(Stored records)
=-=-=
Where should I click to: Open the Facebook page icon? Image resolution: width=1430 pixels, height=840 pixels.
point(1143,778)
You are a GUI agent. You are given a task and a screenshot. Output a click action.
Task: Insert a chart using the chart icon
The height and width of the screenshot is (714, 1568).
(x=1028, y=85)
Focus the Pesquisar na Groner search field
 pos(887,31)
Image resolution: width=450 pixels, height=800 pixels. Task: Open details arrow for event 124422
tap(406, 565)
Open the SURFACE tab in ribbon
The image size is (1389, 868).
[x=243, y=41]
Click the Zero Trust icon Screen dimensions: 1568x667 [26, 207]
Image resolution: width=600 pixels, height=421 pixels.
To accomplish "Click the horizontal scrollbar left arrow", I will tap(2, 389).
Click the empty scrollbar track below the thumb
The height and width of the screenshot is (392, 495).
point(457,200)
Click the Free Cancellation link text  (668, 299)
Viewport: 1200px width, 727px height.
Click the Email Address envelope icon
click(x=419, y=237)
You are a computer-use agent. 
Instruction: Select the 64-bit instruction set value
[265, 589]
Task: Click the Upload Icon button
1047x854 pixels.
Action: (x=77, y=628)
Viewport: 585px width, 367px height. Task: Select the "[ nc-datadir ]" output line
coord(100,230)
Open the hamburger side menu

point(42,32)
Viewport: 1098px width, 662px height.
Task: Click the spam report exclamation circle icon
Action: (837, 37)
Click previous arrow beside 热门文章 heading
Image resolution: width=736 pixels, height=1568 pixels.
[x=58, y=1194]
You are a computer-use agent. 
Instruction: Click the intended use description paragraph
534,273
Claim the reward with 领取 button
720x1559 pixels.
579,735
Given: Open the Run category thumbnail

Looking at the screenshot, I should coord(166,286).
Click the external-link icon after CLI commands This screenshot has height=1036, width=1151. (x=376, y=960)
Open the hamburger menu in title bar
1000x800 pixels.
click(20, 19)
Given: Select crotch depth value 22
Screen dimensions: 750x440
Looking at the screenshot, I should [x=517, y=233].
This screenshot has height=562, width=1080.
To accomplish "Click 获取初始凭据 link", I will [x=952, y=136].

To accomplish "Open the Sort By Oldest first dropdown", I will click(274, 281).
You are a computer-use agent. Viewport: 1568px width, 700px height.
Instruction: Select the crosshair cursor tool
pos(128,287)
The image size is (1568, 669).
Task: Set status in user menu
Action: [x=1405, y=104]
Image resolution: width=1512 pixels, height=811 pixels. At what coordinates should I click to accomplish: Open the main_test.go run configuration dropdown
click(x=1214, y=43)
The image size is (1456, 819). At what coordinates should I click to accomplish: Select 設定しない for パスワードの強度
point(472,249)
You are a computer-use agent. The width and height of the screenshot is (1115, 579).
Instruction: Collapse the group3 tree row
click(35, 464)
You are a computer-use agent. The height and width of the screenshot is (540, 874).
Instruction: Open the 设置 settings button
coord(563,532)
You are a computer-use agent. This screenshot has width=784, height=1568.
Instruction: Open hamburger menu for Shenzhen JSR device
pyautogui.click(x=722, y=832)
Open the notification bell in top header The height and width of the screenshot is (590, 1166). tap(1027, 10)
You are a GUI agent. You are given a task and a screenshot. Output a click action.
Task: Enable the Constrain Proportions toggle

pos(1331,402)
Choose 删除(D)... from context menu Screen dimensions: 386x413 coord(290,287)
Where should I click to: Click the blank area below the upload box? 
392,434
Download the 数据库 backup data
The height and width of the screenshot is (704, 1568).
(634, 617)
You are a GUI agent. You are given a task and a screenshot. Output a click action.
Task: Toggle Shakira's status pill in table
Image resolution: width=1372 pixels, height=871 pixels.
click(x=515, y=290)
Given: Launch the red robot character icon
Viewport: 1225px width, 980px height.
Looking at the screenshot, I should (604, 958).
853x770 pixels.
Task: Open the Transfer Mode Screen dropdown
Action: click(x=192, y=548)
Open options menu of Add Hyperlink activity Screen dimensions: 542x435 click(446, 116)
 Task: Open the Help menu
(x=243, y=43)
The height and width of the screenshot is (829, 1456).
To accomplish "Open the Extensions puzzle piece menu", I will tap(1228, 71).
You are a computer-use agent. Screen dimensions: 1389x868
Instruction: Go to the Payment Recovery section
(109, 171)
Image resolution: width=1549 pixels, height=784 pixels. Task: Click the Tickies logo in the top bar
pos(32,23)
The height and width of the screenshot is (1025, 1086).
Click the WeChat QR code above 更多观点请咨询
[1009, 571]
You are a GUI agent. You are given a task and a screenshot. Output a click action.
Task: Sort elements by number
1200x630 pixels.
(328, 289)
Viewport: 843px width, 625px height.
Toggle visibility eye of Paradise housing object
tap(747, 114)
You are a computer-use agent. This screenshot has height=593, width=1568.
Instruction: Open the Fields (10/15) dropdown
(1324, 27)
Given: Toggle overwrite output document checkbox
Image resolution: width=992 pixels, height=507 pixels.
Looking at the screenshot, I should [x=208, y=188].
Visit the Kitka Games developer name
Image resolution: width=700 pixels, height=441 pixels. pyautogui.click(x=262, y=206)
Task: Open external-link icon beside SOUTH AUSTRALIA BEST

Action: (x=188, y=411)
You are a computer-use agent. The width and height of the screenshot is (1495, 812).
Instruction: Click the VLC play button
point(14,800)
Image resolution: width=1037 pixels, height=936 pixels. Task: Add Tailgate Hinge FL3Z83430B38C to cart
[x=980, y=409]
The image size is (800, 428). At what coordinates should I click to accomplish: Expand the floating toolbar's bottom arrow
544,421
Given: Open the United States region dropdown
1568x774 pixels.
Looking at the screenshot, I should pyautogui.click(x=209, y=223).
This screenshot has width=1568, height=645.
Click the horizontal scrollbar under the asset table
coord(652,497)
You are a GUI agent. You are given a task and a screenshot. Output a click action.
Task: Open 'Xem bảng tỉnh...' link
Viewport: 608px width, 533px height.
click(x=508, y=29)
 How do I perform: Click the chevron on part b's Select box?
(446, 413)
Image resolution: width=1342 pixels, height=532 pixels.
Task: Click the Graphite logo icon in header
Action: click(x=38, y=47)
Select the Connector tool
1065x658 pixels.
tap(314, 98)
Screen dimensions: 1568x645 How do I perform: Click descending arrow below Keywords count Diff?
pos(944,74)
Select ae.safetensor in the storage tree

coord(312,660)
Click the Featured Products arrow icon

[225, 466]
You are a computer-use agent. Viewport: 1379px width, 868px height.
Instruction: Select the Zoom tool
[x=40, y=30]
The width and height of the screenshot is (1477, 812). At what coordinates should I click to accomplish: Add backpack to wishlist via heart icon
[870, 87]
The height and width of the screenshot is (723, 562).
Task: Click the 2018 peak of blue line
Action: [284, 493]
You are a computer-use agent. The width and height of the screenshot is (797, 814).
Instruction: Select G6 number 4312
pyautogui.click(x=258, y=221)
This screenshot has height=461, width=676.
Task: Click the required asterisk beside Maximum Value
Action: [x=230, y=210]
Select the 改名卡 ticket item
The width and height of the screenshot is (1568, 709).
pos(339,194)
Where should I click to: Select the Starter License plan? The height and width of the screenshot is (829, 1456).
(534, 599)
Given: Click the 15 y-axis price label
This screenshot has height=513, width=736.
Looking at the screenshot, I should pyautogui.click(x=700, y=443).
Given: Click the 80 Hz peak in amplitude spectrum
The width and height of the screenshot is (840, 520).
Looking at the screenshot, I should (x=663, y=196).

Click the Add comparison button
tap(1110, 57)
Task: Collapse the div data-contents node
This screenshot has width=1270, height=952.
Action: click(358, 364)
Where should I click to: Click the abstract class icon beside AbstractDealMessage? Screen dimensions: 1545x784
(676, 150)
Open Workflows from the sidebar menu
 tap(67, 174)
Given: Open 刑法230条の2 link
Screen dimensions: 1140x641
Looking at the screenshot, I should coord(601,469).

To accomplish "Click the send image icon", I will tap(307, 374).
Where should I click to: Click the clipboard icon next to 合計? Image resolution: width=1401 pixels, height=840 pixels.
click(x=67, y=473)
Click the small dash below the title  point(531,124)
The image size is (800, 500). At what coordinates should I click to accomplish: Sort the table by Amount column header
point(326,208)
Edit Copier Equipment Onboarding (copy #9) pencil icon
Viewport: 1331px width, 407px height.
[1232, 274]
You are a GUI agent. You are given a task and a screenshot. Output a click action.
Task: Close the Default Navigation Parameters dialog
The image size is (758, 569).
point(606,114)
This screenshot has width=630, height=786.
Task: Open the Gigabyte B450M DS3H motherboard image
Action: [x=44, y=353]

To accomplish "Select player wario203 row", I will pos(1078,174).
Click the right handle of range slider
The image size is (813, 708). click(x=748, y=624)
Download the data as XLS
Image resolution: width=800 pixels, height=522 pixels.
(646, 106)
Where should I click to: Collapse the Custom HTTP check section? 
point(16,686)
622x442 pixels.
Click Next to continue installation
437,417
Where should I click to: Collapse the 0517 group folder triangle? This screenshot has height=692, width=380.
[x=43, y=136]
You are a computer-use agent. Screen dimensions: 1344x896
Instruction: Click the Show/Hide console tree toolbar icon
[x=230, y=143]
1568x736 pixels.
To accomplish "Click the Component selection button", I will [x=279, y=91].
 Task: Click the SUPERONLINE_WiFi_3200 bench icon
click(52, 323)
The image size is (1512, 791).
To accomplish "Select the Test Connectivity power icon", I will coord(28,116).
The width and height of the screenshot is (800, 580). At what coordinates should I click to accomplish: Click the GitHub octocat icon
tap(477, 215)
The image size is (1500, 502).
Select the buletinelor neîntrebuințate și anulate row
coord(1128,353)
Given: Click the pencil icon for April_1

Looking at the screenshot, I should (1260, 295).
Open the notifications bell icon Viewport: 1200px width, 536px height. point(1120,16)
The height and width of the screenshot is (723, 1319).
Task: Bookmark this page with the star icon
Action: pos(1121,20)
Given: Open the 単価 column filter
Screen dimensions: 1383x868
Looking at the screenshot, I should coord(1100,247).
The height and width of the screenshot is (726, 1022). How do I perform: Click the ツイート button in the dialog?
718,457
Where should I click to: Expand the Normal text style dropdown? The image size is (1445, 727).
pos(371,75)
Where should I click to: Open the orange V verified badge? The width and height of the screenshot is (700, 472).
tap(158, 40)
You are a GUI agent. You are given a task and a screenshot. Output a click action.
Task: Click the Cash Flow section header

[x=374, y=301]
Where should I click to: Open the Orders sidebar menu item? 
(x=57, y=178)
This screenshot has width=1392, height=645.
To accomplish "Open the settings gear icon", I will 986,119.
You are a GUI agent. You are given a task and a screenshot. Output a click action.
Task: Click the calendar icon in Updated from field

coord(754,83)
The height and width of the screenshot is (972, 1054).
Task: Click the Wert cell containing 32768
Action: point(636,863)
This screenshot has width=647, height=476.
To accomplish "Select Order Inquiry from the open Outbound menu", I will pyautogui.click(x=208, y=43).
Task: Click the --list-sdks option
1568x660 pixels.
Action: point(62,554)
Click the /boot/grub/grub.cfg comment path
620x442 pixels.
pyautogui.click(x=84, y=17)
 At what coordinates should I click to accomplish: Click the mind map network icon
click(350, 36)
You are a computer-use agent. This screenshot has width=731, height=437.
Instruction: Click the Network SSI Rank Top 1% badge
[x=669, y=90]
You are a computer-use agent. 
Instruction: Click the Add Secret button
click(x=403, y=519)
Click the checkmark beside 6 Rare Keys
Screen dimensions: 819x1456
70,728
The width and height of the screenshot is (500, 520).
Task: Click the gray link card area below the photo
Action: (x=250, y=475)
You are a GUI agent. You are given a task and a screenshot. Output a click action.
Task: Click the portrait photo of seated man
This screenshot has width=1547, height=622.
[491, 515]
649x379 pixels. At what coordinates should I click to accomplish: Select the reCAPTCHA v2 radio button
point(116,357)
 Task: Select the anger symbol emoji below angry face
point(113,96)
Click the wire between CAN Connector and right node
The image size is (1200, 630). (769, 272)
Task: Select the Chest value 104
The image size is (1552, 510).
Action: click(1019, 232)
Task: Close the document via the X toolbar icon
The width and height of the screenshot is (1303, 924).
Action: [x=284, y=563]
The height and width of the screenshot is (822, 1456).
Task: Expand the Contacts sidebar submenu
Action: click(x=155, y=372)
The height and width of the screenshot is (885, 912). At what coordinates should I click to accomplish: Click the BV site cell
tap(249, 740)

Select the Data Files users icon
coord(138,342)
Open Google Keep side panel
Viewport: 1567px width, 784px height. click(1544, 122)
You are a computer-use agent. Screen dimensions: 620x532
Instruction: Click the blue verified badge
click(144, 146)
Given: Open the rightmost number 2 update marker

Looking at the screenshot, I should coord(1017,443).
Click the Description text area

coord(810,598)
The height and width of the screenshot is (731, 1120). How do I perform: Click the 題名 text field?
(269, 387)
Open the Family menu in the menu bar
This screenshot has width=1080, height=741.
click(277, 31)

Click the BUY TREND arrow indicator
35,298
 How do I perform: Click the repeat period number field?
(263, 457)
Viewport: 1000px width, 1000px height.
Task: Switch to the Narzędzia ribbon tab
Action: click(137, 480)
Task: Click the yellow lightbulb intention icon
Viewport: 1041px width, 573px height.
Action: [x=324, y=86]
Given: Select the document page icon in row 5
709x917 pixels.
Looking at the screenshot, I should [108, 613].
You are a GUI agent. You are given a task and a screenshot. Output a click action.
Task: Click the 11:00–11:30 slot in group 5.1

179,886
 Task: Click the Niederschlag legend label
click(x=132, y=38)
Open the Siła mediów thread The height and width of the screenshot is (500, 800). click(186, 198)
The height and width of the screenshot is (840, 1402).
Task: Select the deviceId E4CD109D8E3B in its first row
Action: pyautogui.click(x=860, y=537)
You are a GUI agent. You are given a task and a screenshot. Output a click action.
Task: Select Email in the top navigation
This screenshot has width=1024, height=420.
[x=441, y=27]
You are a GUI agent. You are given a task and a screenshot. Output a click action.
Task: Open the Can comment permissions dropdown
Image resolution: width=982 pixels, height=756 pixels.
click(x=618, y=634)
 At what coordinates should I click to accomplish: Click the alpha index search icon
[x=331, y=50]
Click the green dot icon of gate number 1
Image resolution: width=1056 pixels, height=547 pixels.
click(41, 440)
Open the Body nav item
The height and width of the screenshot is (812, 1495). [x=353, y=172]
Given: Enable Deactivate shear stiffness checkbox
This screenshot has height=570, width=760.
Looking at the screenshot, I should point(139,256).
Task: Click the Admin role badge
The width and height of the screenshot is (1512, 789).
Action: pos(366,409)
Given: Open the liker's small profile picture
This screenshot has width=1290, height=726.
=-=-=
◆ Requirements
Format the entries from the line containing "Given: Click the pencil icon for April_1" down to the line containing "pyautogui.click(x=84, y=17)", both included, as a JSON list of strings with one string per line. Leave out blank lines.

◆ Solution
[
  "Given: Click the pencil icon for April_1",
  "Looking at the screenshot, I should (1260, 295).",
  "Open the notifications bell icon Viewport: 1200px width, 536px height. point(1120,16)",
  "The height and width of the screenshot is (723, 1319).",
  "Task: Bookmark this page with the star icon",
  "Action: pos(1121,20)",
  "Given: Open the 単価 column filter",
  "Screen dimensions: 1383x868",
  "Looking at the screenshot, I should coord(1100,247).",
  "The height and width of the screenshot is (726, 1022). How do I perform: Click the ツイート button in the dialog?",
  "718,457",
  "Where should I click to: Expand the Normal text style dropdown? The image size is (1445, 727).",
  "pos(371,75)",
  "Where should I click to: Open the orange V verified badge? The width and height of the screenshot is (700, 472).",
  "tap(158, 40)",
  "You are a GUI agent. You are given a task and a screenshot. Output a click action.",
  "Task: Click the Cash Flow section header",
  "[x=374, y=301]",
  "Where should I click to: Open the Orders sidebar menu item? ",
  "(x=57, y=178)",
  "This screenshot has width=1392, height=645.",
  "To accomplish \"Open the settings gear icon\", I will 986,119.",
  "You are a GUI agent. You are given a task and a screenshot. Output a click action.",
  "Task: Click the calendar icon in Updated from field",
  "coord(754,83)",
  "The height and width of the screenshot is (972, 1054).",
  "Task: Click the Wert cell containing 32768",
  "Action: point(636,863)",
  "This screenshot has width=647, height=476.",
  "To accomplish \"Select Order Inquiry from the open Outbound menu\", I will pyautogui.click(x=208, y=43).",
  "Task: Click the --list-sdks option",
  "1568x660 pixels.",
  "Action: point(62,554)",
  "Click the /boot/grub/grub.cfg comment path",
  "620x442 pixels.",
  "pyautogui.click(x=84, y=17)"
]